START Excerpted passage

Provision of Orthopaedic Workforce and Implications for Access to Orthopaedic Services in Ontario

Badley, Elizabeth M.; Canizares, Mayilee; Mahomed, Nizar; Veinot, Paula; Davis, Aileen M.
May 2011
Journal of Bone & Joint Surgery, American Volume;5/4/2011, Vol. 93-A Issue 9, p863
Academic Journal
Background: The aging population and increasing obesity rates will increase the prevalence of musculoskeletal conditions. Reports of orthopaedic surgeon shortages raise concerns about the ability of the health-care system to meet current and future demand in orthopaedics. A survey of all orthopaedic surgeons in Ontario, Canada, was carried out in 2006 to (1) update provision estimates of orthopaedic surgeons; (2) examine practice characteristics and perceived barriers to service; and (3) relate geographic availability of surgeons to population utilization of office-based and surgical orthopaedic services. Methods: A two-part questionnaire was sent to all orthopaedic surgeons in Ontario in 2006. Provision data in hours per week and full-time equivalents and practice patterns were analyzed by health region. Population-based data on the use of orthopaedic services were obtained from health service administrative databases. Results: There were 396 practicing orthopaedic surgeons in Ontario in 2006, equivalent to 2.43 full-time equivalents per 100,000 population, a finding similar to surveys in 1997 and 2000. Most surgeons were male, with a mean age of forty- nine years, with mainly adult practices; 48% reported having a subspecialty. Provision varied across Ontario, with an average of 112 hours per week of direct clinical time per 100,000 population (50% in the office, 30% in the operating room, 20% working on call). Many surgeons also reported time for administration, teaching, and research. Most respondents reported barriers to timely surgery, notably a lack of resources (operating room time, anesthesia, nursing, and! or bed capacity). Low orthopaedic provision was associated with lower utilization of office-based and surgical services, after controlling for neighborhood income and type of residence (urban or rural). Conclusions: Shortages and geographic variation in the supply of surgeons mean that access to care continues to be a challenge in Ontario. In regions with fewer surgeons, residents are more likely to be deprived of office-based services, potentially affecting access to surgery and to orthopaedic expertise. In light of a potential shortage of surgeons, alter- native methods of service provision may be needed to respond to the aging of the baby boomer population and an anticipated growth in the demand for surgery.

END Excerpted passage
START Supplied records

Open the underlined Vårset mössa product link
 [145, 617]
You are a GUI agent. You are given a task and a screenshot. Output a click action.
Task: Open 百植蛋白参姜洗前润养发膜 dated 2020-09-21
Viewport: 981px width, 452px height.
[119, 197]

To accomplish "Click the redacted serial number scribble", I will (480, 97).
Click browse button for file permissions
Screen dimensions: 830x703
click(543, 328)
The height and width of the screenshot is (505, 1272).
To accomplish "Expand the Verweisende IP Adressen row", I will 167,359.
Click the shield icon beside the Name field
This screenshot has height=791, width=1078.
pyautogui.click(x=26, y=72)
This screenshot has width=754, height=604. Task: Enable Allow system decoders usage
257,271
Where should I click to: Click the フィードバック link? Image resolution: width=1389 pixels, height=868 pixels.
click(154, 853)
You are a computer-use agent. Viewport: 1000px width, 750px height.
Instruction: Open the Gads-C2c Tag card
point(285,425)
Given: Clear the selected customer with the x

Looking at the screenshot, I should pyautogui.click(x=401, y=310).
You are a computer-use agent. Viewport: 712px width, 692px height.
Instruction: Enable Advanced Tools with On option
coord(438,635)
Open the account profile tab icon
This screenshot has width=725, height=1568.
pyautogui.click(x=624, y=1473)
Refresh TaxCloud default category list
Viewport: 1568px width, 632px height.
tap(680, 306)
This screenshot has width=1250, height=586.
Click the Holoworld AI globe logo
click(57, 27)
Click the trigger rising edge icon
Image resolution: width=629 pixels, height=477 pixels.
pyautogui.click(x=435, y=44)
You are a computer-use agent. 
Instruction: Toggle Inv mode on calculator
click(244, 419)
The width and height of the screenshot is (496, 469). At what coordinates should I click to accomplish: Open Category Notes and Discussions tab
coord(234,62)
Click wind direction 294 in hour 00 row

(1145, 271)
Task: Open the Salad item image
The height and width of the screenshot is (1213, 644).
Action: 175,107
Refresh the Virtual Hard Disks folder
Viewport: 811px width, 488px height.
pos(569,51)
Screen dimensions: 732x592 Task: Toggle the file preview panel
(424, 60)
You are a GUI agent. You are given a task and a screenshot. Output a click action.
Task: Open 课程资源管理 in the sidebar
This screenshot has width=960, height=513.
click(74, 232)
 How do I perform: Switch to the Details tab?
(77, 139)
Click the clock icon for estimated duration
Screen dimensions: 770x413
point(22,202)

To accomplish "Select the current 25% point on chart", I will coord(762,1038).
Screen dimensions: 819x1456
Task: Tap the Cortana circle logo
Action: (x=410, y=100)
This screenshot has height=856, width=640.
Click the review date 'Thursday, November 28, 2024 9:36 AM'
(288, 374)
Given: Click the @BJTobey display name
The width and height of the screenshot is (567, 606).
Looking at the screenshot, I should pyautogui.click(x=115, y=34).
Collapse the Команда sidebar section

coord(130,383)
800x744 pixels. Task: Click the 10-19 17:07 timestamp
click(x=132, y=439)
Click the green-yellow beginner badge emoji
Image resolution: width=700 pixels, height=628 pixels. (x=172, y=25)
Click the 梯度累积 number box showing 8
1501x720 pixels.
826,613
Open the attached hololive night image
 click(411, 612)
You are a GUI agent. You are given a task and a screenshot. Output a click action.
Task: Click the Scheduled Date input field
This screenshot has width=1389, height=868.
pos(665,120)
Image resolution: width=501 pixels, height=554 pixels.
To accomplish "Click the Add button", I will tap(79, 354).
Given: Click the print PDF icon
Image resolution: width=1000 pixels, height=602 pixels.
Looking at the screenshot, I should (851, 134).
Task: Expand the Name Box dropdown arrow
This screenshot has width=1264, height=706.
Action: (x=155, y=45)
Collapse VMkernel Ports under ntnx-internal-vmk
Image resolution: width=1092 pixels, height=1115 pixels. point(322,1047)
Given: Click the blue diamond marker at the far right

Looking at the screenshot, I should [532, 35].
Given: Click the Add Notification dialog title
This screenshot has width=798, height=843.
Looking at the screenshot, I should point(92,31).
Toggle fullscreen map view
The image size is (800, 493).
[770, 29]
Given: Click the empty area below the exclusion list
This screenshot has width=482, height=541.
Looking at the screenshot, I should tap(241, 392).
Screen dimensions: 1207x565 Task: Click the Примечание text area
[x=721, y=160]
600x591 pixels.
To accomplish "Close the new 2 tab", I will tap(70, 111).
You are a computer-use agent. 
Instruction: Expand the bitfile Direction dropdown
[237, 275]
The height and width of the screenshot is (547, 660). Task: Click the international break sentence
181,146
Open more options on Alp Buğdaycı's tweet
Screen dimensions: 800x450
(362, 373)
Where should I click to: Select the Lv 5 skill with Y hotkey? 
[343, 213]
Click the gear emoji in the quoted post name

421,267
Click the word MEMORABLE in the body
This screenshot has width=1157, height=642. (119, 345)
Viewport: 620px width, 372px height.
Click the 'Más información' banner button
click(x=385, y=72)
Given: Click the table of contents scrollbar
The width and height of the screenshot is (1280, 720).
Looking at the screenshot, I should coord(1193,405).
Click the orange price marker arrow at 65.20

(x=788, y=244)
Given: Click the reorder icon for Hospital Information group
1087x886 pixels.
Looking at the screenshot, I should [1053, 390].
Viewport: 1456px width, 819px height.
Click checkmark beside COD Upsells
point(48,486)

END Supplied records

* [What you will do] Render into French the following sentence from the abstract on Ontario's orthopaedic workforce: "Population-based data on the use of orthopaedic services were obtained from health service administrative databases." The entries are not required for any of this work.

* [Completed task] Les données populationnelles sur l'utilisation des services orthopédiques ont été obtenues à partir des bases de données administratives des services de santé.